Reputation management activities follow a few basic ground rules. These are some of the most important concepts to keep in mind.

Authority and longevity. Sites of a higher quality tend to rank more strongly in the search results. How do search engines figure out which sites are better quality? One of the most important measures is how long the site has been online. That’s why it’s never too early to start with reputation management.

1 oz prevention = 1 lb cure. Most online reputation issues arise because someone (or some business) has let other people dominate the conversation. A blockade of good, strong content firmly under your control creates a buffer against unwelcome surprises. It makes it that much harder for negative or misleading results to jump to the top results.

Avoid visiting negative sites. If something misleading or defamatory appears online, resist the urge to visit it. The more traffic you send to negative sites, the more authoritative they look to search engines.
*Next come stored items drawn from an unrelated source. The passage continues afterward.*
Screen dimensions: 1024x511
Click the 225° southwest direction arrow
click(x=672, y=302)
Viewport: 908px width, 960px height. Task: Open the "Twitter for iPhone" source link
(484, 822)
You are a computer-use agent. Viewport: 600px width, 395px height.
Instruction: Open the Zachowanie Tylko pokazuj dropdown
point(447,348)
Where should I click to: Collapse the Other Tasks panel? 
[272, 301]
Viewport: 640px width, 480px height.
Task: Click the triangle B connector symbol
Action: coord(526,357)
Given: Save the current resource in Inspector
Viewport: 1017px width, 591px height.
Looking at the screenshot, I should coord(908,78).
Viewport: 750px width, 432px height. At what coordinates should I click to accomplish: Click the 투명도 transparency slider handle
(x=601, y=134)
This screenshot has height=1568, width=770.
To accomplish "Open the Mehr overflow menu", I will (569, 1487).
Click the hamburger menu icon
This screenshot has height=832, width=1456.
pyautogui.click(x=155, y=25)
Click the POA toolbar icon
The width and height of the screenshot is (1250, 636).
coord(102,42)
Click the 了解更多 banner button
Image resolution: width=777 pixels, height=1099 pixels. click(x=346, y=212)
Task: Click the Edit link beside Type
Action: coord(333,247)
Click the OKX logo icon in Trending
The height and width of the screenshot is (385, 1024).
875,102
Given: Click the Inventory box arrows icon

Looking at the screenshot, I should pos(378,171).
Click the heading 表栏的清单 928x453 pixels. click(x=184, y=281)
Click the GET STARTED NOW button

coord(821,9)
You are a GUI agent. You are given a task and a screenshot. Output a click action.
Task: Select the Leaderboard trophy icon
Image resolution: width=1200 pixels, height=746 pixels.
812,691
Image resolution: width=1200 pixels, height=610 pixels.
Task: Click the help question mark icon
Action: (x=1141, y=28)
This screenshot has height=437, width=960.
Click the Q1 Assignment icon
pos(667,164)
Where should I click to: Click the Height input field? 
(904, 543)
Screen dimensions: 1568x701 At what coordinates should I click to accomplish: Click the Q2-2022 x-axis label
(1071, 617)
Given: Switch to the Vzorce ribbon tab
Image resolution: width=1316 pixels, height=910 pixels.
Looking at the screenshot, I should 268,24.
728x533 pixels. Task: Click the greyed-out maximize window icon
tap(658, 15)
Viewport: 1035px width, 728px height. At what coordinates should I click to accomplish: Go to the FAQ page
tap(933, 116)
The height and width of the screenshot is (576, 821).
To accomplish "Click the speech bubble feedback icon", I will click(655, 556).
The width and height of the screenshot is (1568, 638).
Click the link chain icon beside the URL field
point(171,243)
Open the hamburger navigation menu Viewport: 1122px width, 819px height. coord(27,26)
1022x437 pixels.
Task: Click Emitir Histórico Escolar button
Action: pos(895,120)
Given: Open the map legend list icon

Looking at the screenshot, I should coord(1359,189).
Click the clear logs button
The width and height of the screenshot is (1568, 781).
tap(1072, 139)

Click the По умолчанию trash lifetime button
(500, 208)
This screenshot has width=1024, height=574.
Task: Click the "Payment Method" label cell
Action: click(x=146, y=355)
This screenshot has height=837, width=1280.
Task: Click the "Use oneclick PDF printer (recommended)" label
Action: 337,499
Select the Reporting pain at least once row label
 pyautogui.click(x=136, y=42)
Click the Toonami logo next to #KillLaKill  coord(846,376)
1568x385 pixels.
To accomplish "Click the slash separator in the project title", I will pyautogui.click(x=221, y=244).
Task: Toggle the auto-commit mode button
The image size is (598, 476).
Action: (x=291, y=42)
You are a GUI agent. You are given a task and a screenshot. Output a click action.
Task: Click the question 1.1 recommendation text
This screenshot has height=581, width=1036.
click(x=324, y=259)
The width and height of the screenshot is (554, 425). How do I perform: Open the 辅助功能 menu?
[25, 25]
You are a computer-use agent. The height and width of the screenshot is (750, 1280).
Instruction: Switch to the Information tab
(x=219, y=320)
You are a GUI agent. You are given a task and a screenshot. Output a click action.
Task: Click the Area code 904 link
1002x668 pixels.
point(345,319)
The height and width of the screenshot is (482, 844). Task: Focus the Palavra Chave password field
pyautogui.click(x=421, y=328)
Deleting is impossible. Short of hacking into the offending site, there’s no effective way to delete sites you don’t like. Reputation management is not about sweeping issues under the rug, it’s about building a strong positive reputation.

Don’t bother with take-down requests. It is extremely rare that an online reputation problem can be handled by having your lawyer write a cease-and-desist letter to the website owner. Legally speaking, the website is not usually required to comply, and even if it does, it’s extremely easy for the original poster (or someone else) to republish the material on any number of new sites.

Quality and diversity. The best reputation management plans generate a wide range of unique, high-quality content published across multiple sources. When everyone is telling the same story, people (and search engines) are more likely to believe it.

Avoid shortcuts. Some people try to bury online reputation problems by posting the same or similar text across dozens of low-quality sites. Don’t do this. It looks suspicious, and it’s easy for search engines to spot. You’ll end up spending a lot of time and money creating sites without any staying power.

Reputation management first steps

There’s a lot you can do to jump-start your online reputation. Make sure you cover the basics.

Create profiles on as many social media sites as you can reasonably manage (Twitter, Vine, Facebook, etc.).

Claim profiles on pages that may have been created without your knowledge (e.g. sites like PeekYou and Google+ automatically create profiles with your information). ReputationDefender provides a free scan to help with this.

Promote yourself professionally by offering your expertise on message boards, question and answer sites, and professional listings for your industry.

Update, update, update. A blog with one entry doesn’t rank particularly well in the search results; you need to keep hammering away at your pages with fresh content on a regular basis.

Monitor consistently for changes in your search results. Where are your efforts ranking? Where has the unwanted content moved?

Get a digital hobby that leaves a trail. Games or groups on Tumblr or sites where you’re given the option to comment and continuously post content easily are good options. Or take up photography and share your work on sites like DeviantArt or Flickr.

Use your real name when choosing usernames, and credit yourself for the content you post. If you’re trying to take control of the search results for your name, you have to use your real name as often as possible.